Licence Creative CommonsThis is an Open Access article distributed under the terms of the Creative Commons Attribution License (, which permits unrestricted use, distribution, and reproduction in any medium, provided the original work is properly cited.


Desomorphine is a fast-acting opioid that was formerly used to treat severe-intensity acute pain [1]. It was distributed in Russia until the early 1980s before being withdrawn from the market due to its respiratory and emetic depressant effects associated with a higher addictive potential than morphine [2].

It can easily be produced using codeine, iodine, and phosphorus under the name krokodil, which has led to an increase in its clandestine production. There are estimated 100,000 krokodil consumers in Europe in 2013 [24].

This clinical case presents an oral manifestation related to krokodil toxicity, which has never before been described in France. The purpose of this article is to introduce a rare form of osteonecrosis and to review the literature for understanding the mechanism and management of the disease.


A 36-year-old Georgian patient came into the clinic in January 2019 reporting masticatory discomfort on the right side of the jaw.

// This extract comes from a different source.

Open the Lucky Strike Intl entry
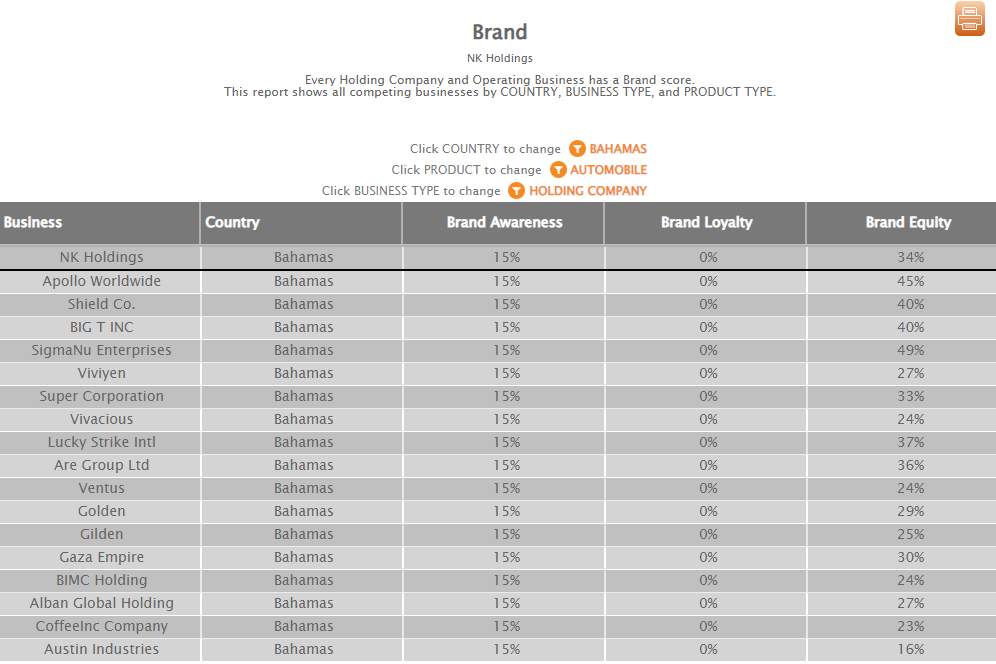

The medical history showed active untreated hepatitis C, multiple cases of untreated drug abuse, and depressive episodes. His daily treatment included opioid substitution with buprenorphine (Subutex®), tramadol (Contramal®), and pregabalin (Lyrica®). No addictological or virological family history was found. The patient smoked 20 cigarettes a day.

The patient admitted to taking krokodil intravenously for several years. The history of the disease began in 2014 following dental avulsions in sector 1 without any suggested cause. According to the patient, the operative site never healed.

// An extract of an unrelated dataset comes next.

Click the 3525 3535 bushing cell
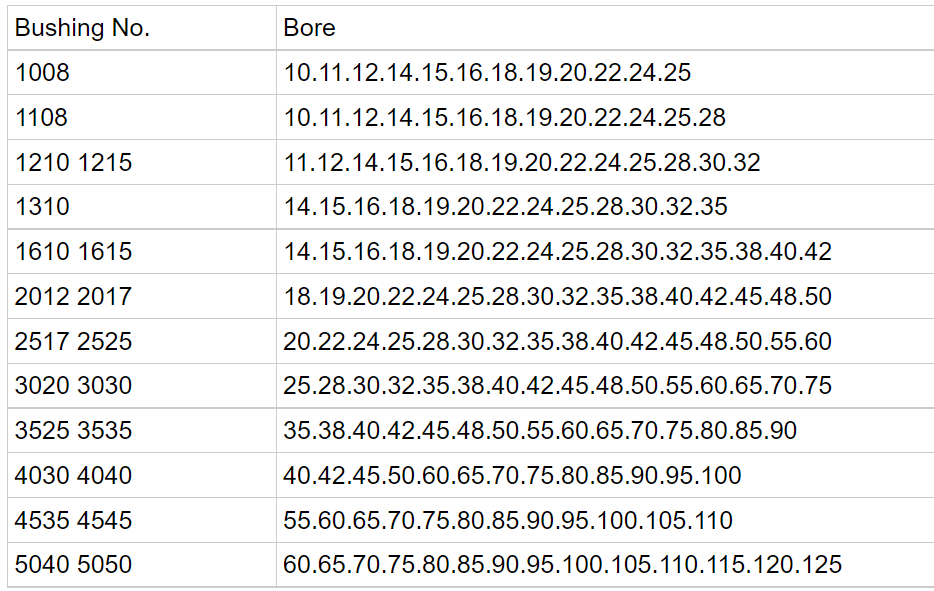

Clinical examination revealed necrosis in sector 1 with bone exposure extending beyond the first right maxillary premolar (14) to the maxillary tuberosity of the distal right-hand maxilla (Image 1). There was no pus. The ganglionic areas were unaffected. The gum was inflamed and sensitive to the touch. The oral mucosa was unremarkable. The rest of the dental examination was normal although there were multiple cavities.

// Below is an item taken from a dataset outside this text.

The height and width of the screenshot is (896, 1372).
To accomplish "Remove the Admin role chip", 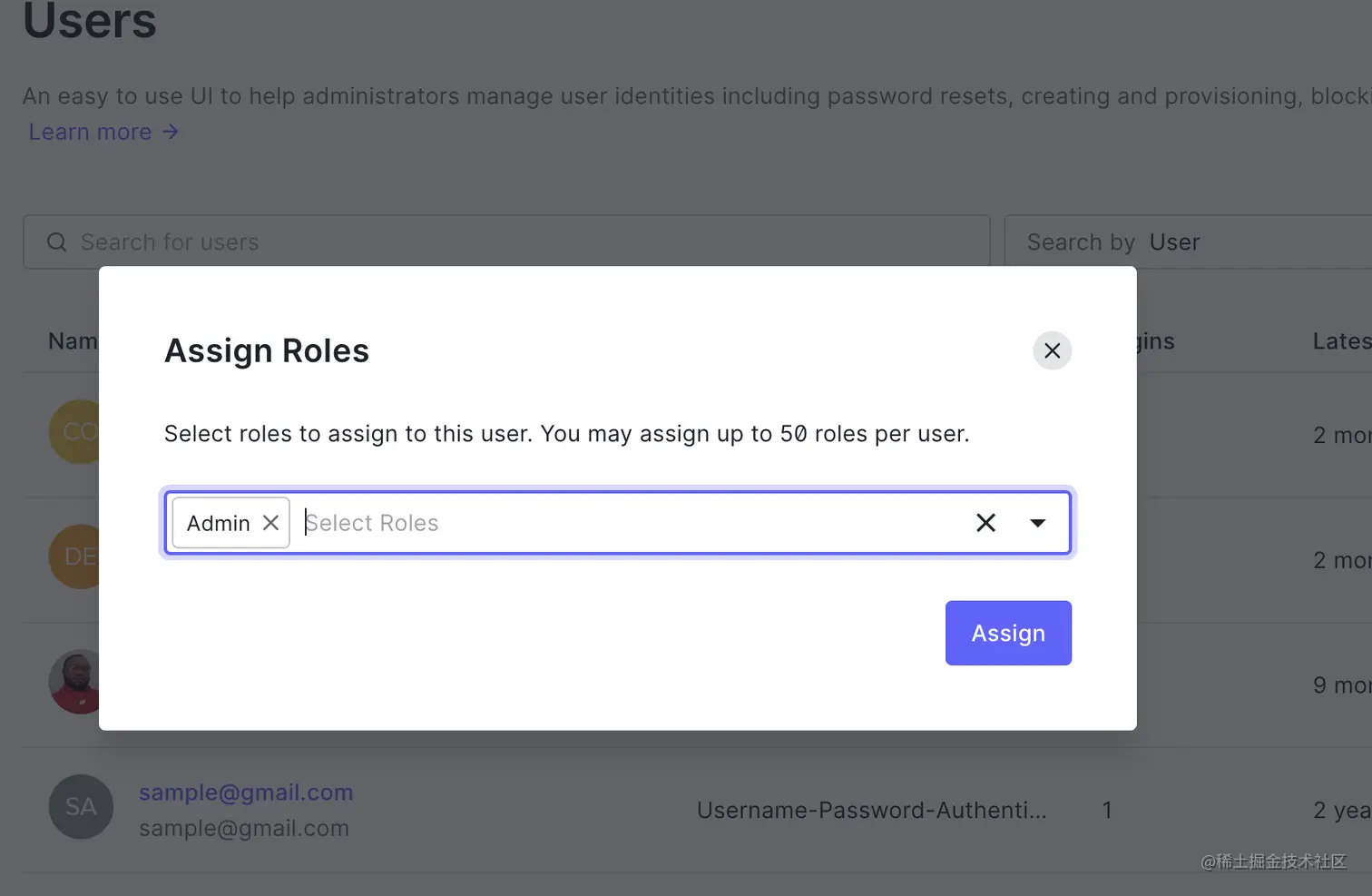I will click(x=270, y=522).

As a first-line test to assess other necrotic areas, large-field cone beam computed tomography was performed. The scan revealed a single heterogeneous hypodense lesion with vague contours suggestive of right hemi-maxillary osteonecrosis with involvement of the mesopalatine suture within nasal fossae and above maxillary sinus (Image 2).

Krokodil has a strong chronological and semiological imputibility. Considering this, the patient was diagnosed with krokodil-induced stage 3 maxillary osteochemonecrosis (according to the American Association of Oral and Maxillofacial Surgeons) in the absence of a conclusive differential diagnosis. Patient's medical history did not show any antecedent of cervico–facial radiotherapy, intake of bone resorption inhibitors (bisphosphonates or anti-RANKL), or administration of any oncological antecedents (anti-angiogenics).

An Ear-nose-throat specialist (ENT) consultation was undertaken to review the sinuses before considering any treatment. After consultation, no surgical indication was retained during the first consultation in view of active krokodil intoxication, vague boundaries, and the diffuse aspect of the lesion. In addition, the patient would have to stop smoking and his hepatitis would need to be monitored.

thumbnail Image 1

Intraoral examination of sector 1. The intraoral examination revealed bone exposure of necrotic tissue distal to 14.

thumbnail Image 2

CBCT, axial views of the maxilla. Single, heterogenous, low-density lesion with vague contours reminiscent of an osteonecrosis of the right hemi-maxilla reaching the mesio-palatal suture, the nasal cavities and the maxillary sinus.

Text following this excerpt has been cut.